Exercise: Look through the records and copy each line that has "computer" in it.
━━ Dataset extract
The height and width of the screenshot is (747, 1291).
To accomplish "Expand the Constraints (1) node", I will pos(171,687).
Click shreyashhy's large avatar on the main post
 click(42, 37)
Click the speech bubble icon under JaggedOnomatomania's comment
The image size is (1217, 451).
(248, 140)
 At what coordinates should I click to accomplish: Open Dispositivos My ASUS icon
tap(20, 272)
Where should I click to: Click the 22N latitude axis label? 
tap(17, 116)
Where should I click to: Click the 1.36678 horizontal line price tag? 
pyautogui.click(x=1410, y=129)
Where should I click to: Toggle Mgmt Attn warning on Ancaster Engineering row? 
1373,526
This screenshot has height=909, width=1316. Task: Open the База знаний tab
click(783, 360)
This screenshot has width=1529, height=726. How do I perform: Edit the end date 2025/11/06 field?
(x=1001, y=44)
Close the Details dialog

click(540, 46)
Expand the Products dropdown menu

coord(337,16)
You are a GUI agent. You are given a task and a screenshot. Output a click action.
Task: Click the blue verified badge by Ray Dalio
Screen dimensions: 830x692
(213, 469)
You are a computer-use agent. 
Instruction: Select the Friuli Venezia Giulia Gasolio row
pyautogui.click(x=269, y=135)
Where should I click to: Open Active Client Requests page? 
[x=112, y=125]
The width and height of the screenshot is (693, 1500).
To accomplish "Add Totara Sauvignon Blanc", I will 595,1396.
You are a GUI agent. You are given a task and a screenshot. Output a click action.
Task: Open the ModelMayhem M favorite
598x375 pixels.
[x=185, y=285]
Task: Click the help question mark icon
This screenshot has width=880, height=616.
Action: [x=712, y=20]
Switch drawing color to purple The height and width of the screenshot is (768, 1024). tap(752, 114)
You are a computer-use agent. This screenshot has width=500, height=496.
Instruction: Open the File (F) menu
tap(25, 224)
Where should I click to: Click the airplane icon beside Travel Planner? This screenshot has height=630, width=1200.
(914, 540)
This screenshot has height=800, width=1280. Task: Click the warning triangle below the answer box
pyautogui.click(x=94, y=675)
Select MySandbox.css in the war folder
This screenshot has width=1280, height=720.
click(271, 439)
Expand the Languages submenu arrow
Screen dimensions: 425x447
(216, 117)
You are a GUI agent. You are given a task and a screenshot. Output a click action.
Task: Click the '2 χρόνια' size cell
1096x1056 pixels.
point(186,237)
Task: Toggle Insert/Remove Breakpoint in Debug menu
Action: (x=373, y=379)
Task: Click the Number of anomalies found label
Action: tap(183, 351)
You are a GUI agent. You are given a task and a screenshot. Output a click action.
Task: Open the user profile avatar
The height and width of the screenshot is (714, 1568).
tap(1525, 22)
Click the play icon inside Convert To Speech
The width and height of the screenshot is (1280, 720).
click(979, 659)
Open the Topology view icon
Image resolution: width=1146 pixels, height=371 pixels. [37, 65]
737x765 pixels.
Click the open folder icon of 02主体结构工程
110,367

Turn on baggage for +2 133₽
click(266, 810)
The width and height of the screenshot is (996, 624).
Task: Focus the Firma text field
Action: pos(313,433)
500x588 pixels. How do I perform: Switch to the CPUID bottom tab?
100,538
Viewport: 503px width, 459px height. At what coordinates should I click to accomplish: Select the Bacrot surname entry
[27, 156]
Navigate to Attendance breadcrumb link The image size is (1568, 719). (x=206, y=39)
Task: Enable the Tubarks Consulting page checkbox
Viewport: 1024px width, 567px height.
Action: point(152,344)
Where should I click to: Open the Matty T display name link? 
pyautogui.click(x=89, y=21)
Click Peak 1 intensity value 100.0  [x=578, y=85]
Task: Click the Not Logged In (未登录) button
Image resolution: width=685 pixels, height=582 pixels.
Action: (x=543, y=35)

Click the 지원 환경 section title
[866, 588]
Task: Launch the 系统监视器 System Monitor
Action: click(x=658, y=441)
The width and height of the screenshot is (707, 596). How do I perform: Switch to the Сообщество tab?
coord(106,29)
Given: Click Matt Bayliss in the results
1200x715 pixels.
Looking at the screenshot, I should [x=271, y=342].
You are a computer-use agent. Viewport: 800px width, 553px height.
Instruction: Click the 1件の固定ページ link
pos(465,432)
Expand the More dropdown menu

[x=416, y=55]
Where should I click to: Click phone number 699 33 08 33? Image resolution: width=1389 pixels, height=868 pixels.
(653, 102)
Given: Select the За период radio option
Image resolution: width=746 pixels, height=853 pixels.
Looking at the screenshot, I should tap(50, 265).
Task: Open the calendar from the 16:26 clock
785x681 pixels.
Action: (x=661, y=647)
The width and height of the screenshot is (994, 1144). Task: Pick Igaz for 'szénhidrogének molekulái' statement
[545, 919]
━━━━
Written response:
You are a computer-use agent. 
You are a computer-use agent. This screenshot has width=500, height=496.
You are a computer-use agent. Viewport: 800px width, 553px height.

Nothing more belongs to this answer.